Yes! Make it into a color poster we can buy! =)
Fantastic. In all the usual senses of the word.
This makes me think of the land of Oz. Canonically, Oz isn’t a parallel world like Narnia that can only be reached by magic, but simply a distant place. It’s just hard to get to because it’s surrounded by one of your magical obstacles: the Deadly Desert, which turns people to sand if they touch it. This is why Oz is generally reached by air.
This is all kinds of awesome. I’ve never thought of having all the planes connected directly to the physical plane. I’ve always followed the Norse sort of cosmology with all the planes being connected to the roots and limbs of Yggdrasil, and the prime material planes held around the tree’s center by the mythical plane/city of Atlantis. I might have to look into putting your map to work in my game though. I believe it would make for a very interesting series of adventures.
It also reminds me of Stephen Kings Dark Tower Cycle, and how Roland and his Ka-tet travelled from world to world by moving up and down the tower’s levels.
I’ve never read Stephen King’s Dark Tower, but both it and my “Dread Tower” were inspired by the Browning poem
Yes, baf, it’s totally Oz! That’s one of the most wonderful things about Oz–you can just end up there due to adverse weather conditions/rogue hot air balloons, without any magical powers at all! and of course in the movie Oz isn’t really even magical, right? It’s all self-confidence or whatever. The Secret!

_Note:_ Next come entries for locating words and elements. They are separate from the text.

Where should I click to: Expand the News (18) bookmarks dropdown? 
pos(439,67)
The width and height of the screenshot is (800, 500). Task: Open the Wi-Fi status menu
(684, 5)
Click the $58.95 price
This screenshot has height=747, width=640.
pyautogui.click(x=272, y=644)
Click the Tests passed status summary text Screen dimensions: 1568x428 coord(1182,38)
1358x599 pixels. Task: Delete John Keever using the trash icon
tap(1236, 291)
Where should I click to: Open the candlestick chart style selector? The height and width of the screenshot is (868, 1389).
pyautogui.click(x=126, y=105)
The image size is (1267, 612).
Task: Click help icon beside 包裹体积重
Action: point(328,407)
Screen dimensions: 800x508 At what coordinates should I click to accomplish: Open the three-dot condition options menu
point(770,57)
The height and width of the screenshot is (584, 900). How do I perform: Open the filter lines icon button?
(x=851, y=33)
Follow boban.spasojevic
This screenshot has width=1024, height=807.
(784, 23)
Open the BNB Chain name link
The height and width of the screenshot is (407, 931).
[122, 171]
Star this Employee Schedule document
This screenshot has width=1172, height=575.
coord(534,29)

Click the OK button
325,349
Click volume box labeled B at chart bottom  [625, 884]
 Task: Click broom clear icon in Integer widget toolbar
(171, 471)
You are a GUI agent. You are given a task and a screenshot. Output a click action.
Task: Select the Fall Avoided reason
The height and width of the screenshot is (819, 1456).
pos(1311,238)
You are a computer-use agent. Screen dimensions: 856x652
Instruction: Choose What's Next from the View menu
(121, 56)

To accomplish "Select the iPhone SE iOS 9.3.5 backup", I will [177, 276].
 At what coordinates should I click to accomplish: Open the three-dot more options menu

Well, White Wolf’s Exalted basically HANGS upon the idea of the magical places/realms as actual physical locations one might reach in the borders of the creation if bold and resourceful enough.
Not to mention the endless varied strangeness of the Chaos beyond those borders or the Endless Desert – that is an imprisoned fallen titan – that leads to the Demon World of Malfeas, defeated titan-king turned hell-realm by its usurpers, divine & mortal.
Worth checking out i think but as a fan i might be a bit biased. 😛
Wow! I’ve never read or played Exalted but that sounds boss!
That looks like the coolest D&D world in the history of ever.